Enjoy this simple and flavorful pasta dish using Delallo products!
- 1 pound Delallo Spaghetti No. 4
- 3 teaspoons kosher salt (for pasta water)
- 1/2 cup Delallo Extra Virgin Olive Oil
- 1 tin Delallo Anchovies (2oz tin in oil)**
- 6 cloves of garlic, thinly sliced
- 1 heaping teaspoon Delallo Calabrian Chili Peppers**
- 7oz container of Delallo Pitted Olives Jubilee, sliced
- 1 cup freshly grated parmesan cheese, more for topping
- 1–2 cups reserved pasta water
- chopped parsley, for garnish
- In a large pot, bring 5 quarts of water and 3 teaspoons kosher salt to a boil
- Once water boils, add in your Delallo Spaghetti No. 4 and allow to boil for 8 minutes for al dente. Prepare sauce while pasta cooks.
- Reserve 1-2 cups pasta water.
- In a wide bottomed, deep skillet or braiser heat your Delallo olive oil on medium-high heat. Add your anchovies (add the oil as well) and break up as you begin to heat.

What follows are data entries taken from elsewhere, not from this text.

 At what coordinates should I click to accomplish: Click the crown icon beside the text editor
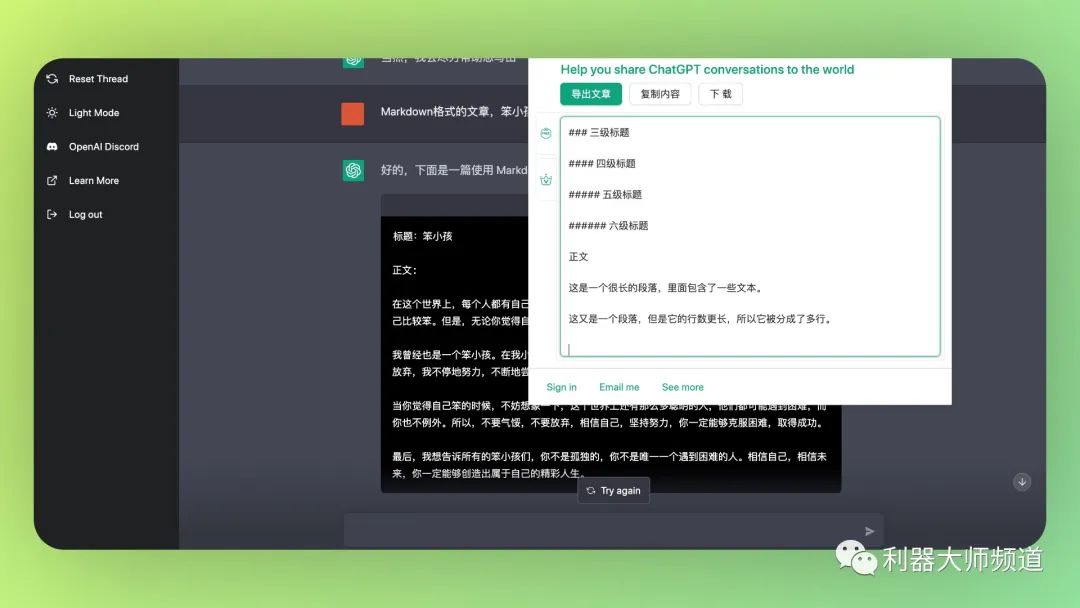click(x=546, y=180)
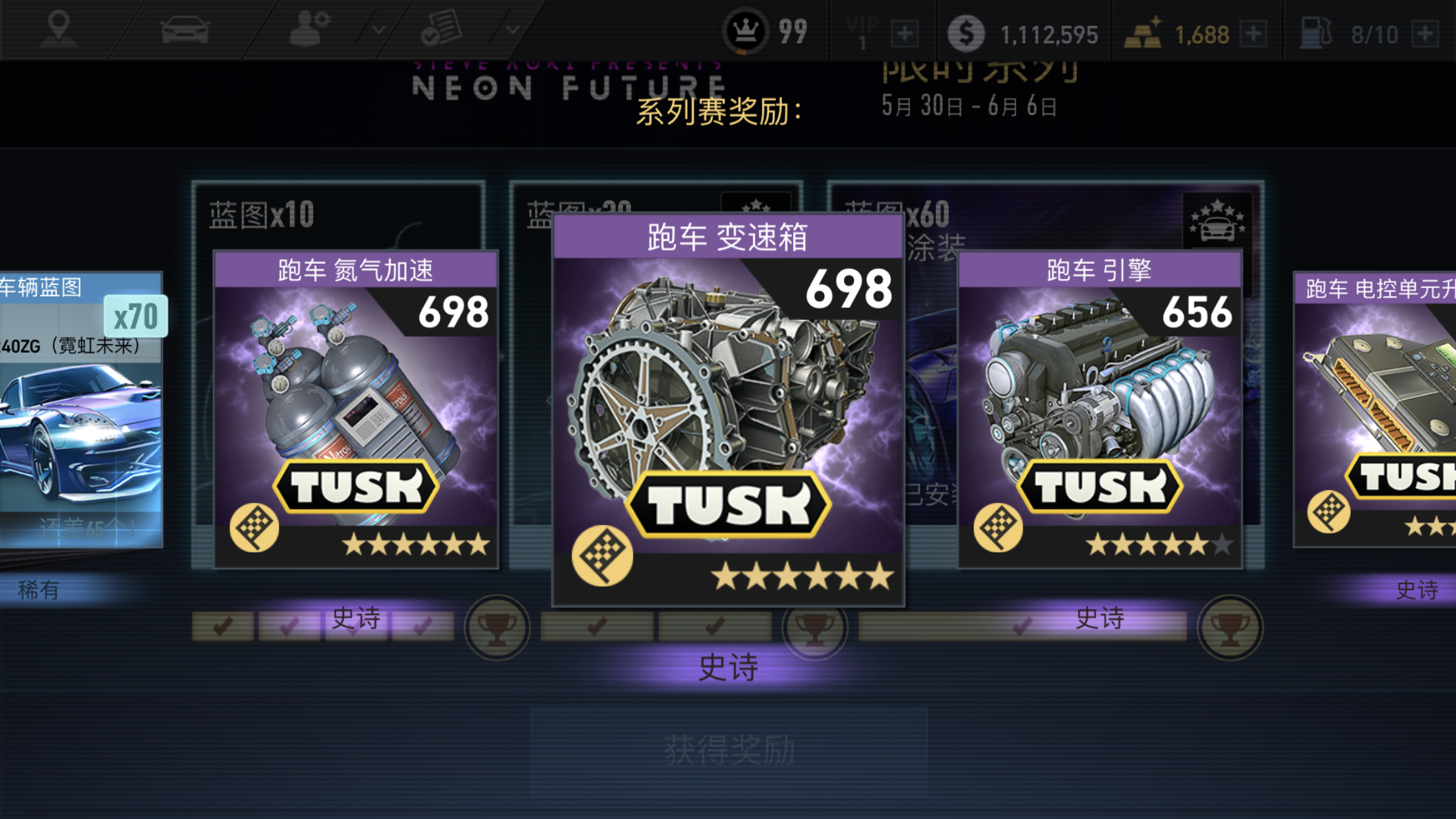Select the 跑车 氮气加速 698 card
Image resolution: width=1456 pixels, height=819 pixels.
[x=356, y=409]
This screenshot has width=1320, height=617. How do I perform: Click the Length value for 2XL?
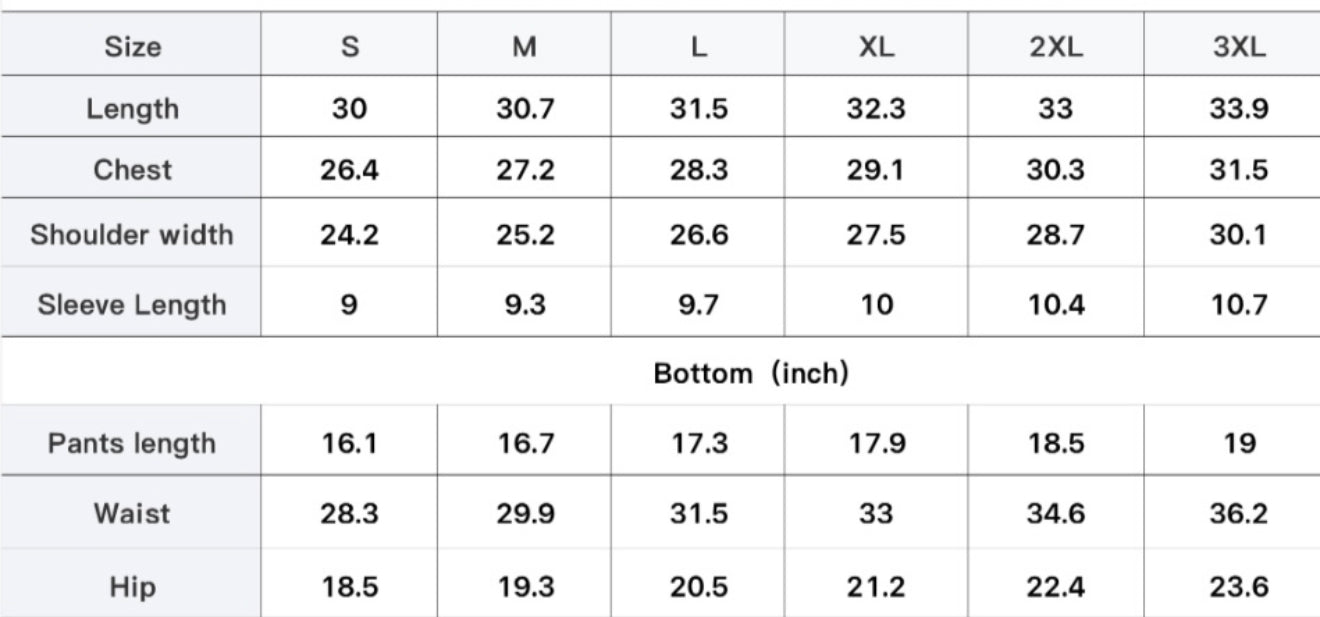coord(1056,108)
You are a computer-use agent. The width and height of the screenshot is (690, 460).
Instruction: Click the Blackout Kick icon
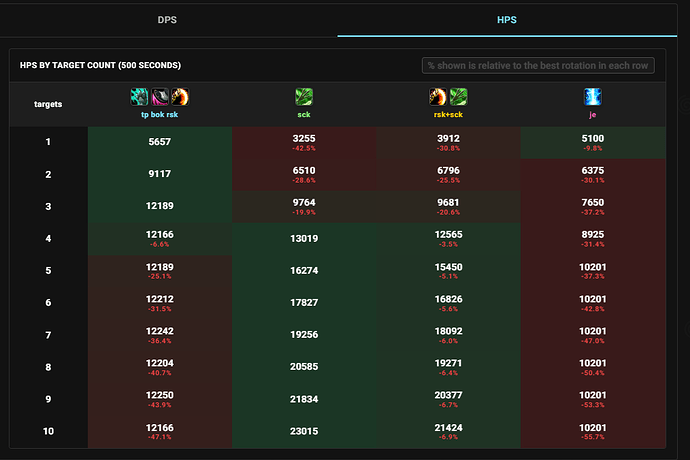[159, 97]
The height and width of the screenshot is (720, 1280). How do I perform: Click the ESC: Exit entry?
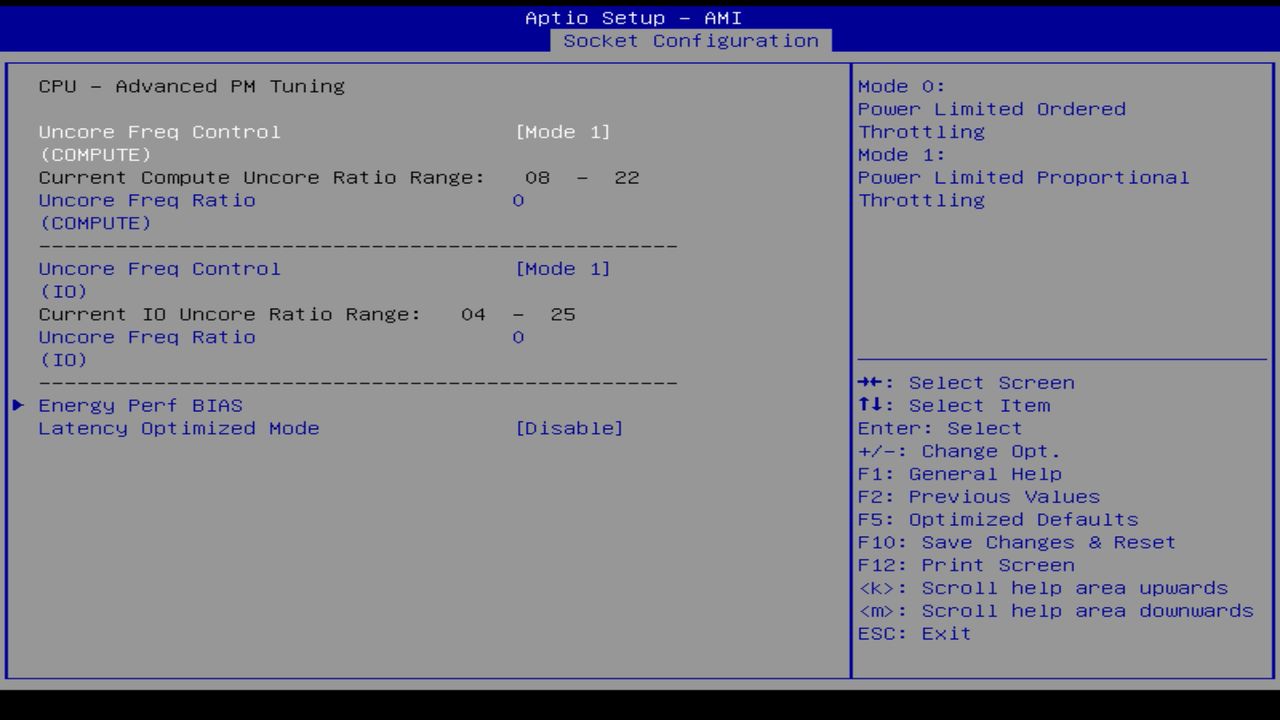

Allow to cook for about 5 minutes.
- Next, add your thinly sliced garlic slivers and turn your heat to low. Allow garlic to cook slow and low for another 4-5 minutes until just fragrant and begin to turn a golden brown.
- Add in your Delallo Calabrian Chili Peppers, 1 teaspoon or more for additional heat.
- Add your cooked pasta directly to the skillet with infused oil and toss to coat. Begin with 1 cup of reserved pasta water, mix and add more if needed to coat pasta.
- Next, add your sliced Delallo Pitted Olives Jubilee and 1 cup freshly grated parmesan cheese.
- Continue to toss to mix in cheese and olives until combined.
- Plate pasta and top with additional parmesan and fresh chopped parsley.
**If you are looking to create a vegetarian dish and omit the anchovies, you may substitute 2 teaspoons of miso paste or 4 teaspoons of olive tapenade (check out this one from Delallo). Replace at the same time you would add in the anchovies.
**1 heaping teaspoon of Delallo Calabrian Chili Peppers was enough to get good flavor but not to spicy to deter kid palettes. You can always add more or less to adjust to your taste.